Health risk assessment for workers and patrons
What are the disease risks of SHS-RSP at the odor and irritation thresholds? Repace et al. estimated [27] that lung cancer and heart disease mortality risk combined from workplace SHS (annualized workplace exposure of 6.7 hours daily) for a working lifetime of 40 years was 150 deaths per million persons at risk per 1 μg/m3. Since the federal (EPA) de minimis risk level is 1 death per million workers at risk, at the lowest odor threshold ever measured, the risk from passive smoking is 150 times de minimis risk, and at the lowest irritation level ever measured, 600 times de minimis risk. the de minimis risk is defined as a level "below regulatory concern" [28]. In other words, if SHS can be smelled, it's at harmful levels.

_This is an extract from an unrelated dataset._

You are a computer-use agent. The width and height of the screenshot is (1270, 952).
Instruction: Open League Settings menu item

At the 179 μg/m3 level SHS-RSP averaged over all venues, the chronic risk of these two diseases combined is (179/1)(150 × 10-6) = ~27 deaths per 1000 workers per 40 year working lifetime. This exceeds the Occupational Safety and Health Administration's Significant Risk of Material Impairment of Health level of 1 death per 1000 per 45 years [27] by a factor of (45/40)(27 per 1000)/(1 per 1000) = 30-fold. Thus these exposures were quite significant [28] by U.S. federal risk assessment standards for occupational and environmental health.

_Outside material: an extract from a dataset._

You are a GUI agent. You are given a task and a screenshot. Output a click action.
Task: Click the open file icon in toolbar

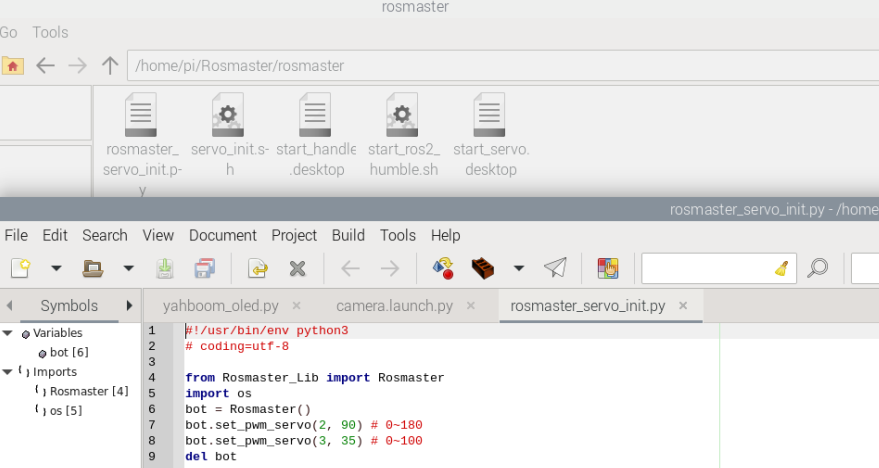tap(93, 268)
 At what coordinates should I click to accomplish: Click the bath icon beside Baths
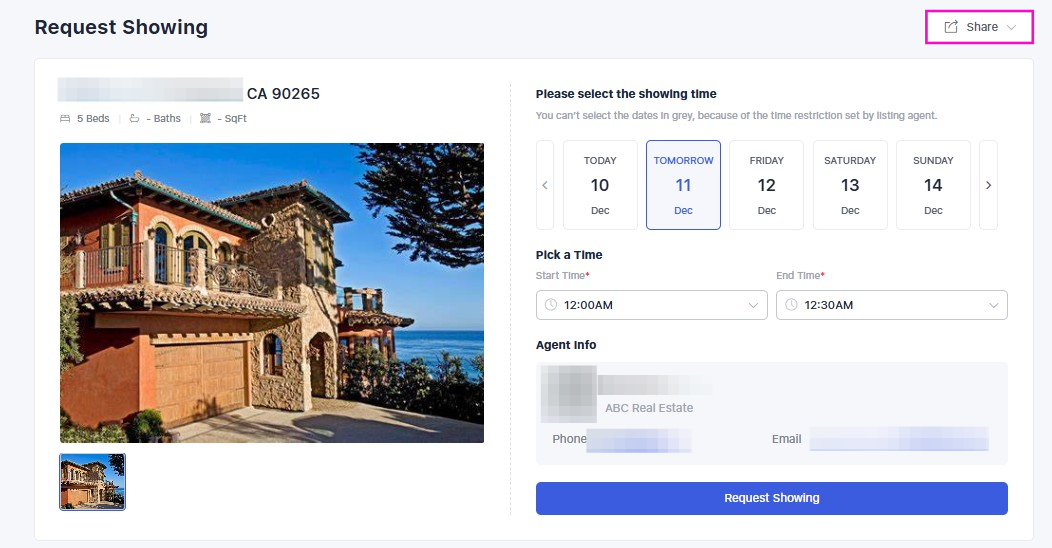point(134,118)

Air Quality forecasts are provided by State and local agencies, using the U.S. Environmental Protection Agency's (EPA) Air Quality Index (AQI) [22], a uniform index that provides general information to the public about air quality and associated health effects. These index descriptors are described in Table 4. Health advisories and warnings are based on the current AQI as well as the forecasted AQI. Air quality authorities maintain running averages for each pollutant, and an appropriate AQI is reported that generally corresponds to the current average. For most major cities, air quality forecasts, based on predicted meteorological conditions and monitored air quality, are also released to the public usually during the afternoon hours of the day preceding the forecast period. These forecasts are for PM and ozone, since these are the pollutants that generally contribute to unhealthy air quality. If pollutant levels are expected to be unhealthy, the state and local agencies will release a color-coded health warning or advisory to the local media and post these advisories on their web sites [22]. The color codes and corresponding normalized Air Quality Indices are based upon "break-points" or ranges of minimum-to-maximum particulate levels corresponding to increasing severity of expected health effects. AQI values are usually below 100, with values greater than 100 occurring at most several times a year. The SHS-RSP levels in Table 5 for the 7 pubs range from AQI descriptors corresponding to Unhealthy for Sensitive groups (2), to Unhealthy (1), to Very Unhealthy (1), to Hazardous (3). This comports with Biener et al.'s [29] reported health reasons for nonsmokers' aversion to SHS. The air pollution levels overall correspond for all venues to a level of 198 μg/m3, or Very Unhealthy.